La démographie nous sauvera-t-elle ?

Lors de comparaisons entre la situation de la France et celle de l’Allemagne, il est souvent noté que notre démographie est plus dynamique, alors que l’Allemagne s’achemine vers le vieillissement et la décroissance de sa population. C’est un avantage, certes, à condition que cette jeunesse qui nous arrive soit munie des savoirs et des compétences qui lui permettront de contribuer à notre redressement. Sur ce même site, la question est abordée dans un autre article, et aussi dans celui-ci.

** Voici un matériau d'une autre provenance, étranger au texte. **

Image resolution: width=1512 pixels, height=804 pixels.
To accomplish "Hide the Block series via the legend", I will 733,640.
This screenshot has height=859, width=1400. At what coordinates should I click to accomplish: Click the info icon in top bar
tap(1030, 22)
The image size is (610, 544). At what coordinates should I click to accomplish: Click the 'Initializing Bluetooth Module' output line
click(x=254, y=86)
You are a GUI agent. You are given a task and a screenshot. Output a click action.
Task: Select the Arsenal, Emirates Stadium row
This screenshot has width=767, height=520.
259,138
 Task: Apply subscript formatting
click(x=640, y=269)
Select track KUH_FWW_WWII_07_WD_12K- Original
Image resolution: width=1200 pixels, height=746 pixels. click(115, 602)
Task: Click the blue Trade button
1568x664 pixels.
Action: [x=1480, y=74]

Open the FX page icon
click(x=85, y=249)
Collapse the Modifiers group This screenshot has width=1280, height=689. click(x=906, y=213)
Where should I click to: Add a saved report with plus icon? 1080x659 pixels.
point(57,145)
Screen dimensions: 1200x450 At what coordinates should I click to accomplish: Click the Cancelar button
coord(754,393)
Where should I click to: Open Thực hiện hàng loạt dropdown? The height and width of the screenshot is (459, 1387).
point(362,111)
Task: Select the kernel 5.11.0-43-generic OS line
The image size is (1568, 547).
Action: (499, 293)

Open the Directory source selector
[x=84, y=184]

En bref, notre système éducatif tarde à introduire dans ses programmes et ses cursus les nouvelles compétences indispensables pour participer au nouveau système productif.

En tout cas, un autre article du numéro 139 (automne 2012) de Commentaire, signé de François Vatin, professeur à Nanterre, donne une courbe qui augure mal de l’avenir de notre système éducatif. Il s’agit de l’évolution du rapport entre le salaire du maître de conférences débutant à l’université et le SMIC. La baisse est continue depuis 1984, et le maître de conférences sera au SMIC en 2025 si la courbe (qui est une droite) se prolonge. Rappelons qu’un maître de conférences a suivi entre 8 et 10 ans d’études supérieures et qu’il entre en fonctions à près de trente ans.